Dear Readers – An uncle’s desperate plea for ways to help his drug-addicted niece and her boyfriend (January 13 column) brought a flood of responses. I’ll publish a selection over the coming days:
Reader #1 – “I’m an addict, who’s restarting the journey of recovery with just over three months of sobriety from any mind or mood-altering substance.
“This past relapse lasted over four years, nearly cost my life a dozen times, and cost me the equivalent purchase price of a house.
“I’m fortunate to have a supportive family helping me while I get back to work. Yet there are conditions on that support, but not on the love behind it.
“Addiction is a complex issue with many variables in each case. But there are simple truths common to all.

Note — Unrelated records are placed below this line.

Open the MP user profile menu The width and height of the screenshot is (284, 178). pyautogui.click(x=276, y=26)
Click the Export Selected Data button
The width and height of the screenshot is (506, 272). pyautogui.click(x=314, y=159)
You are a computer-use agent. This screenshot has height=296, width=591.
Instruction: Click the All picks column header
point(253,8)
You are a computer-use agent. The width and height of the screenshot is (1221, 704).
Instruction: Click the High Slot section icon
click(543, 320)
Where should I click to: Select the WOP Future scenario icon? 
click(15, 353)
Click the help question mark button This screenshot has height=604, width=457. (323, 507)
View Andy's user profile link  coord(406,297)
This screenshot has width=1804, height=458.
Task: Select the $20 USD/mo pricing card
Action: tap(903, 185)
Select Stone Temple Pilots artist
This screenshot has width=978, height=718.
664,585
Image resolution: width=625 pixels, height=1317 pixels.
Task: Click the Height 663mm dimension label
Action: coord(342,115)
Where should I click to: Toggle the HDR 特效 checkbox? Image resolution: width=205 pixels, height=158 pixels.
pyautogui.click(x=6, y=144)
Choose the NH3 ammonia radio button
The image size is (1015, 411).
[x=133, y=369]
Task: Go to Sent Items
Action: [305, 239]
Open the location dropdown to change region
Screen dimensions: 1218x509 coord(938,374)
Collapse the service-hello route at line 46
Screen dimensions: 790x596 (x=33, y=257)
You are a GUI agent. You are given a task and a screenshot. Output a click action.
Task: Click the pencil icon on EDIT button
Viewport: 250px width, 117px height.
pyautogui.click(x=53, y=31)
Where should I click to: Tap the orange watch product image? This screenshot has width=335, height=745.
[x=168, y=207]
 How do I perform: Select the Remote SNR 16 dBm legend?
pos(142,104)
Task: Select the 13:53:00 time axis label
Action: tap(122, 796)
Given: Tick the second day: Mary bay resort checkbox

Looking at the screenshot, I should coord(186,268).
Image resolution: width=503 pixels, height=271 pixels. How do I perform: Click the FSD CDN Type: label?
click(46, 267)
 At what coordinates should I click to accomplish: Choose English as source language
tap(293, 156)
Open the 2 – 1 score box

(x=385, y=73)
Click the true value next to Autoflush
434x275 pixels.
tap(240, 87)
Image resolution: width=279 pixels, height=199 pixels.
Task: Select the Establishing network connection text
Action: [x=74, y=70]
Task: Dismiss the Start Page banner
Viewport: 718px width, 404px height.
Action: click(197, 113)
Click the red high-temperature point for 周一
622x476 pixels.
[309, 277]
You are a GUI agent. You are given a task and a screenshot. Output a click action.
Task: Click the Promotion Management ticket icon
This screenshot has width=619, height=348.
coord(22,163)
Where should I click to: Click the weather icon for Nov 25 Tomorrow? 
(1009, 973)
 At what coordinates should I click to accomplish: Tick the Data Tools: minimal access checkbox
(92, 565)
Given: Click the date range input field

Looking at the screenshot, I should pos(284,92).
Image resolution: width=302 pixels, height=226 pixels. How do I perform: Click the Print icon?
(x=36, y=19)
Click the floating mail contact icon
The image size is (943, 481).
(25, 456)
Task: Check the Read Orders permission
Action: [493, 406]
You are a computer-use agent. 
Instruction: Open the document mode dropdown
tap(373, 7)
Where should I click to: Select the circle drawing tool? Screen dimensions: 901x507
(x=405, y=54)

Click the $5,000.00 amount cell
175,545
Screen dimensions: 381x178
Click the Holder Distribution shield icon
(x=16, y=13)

“The first truth is that "the only person I can change is me." I’m not responsible for the feelings or actions of others, I cannot change people. This is as important for the people supporting the addict to understand, as for the addict him/herself.
“Once those supporting people grasp this concept, they’ll know what co-dependent behaviour is when they offer unconditional support instead of unconditional love.
“The second truth is, "while in active addiction, I’m a liar, a cheat, and a thief, and nothing will stand in the way of my next fix.”
“Anyone attempting to help an addict needs to know this before offering time, shelter, support, or money.
“Understanding these truths will lay the foundation for effective support that can truly make a difference and possibly save lives.
“My support came only when it was evident that I’d hit bottom. My next step was jail, an institution, or death.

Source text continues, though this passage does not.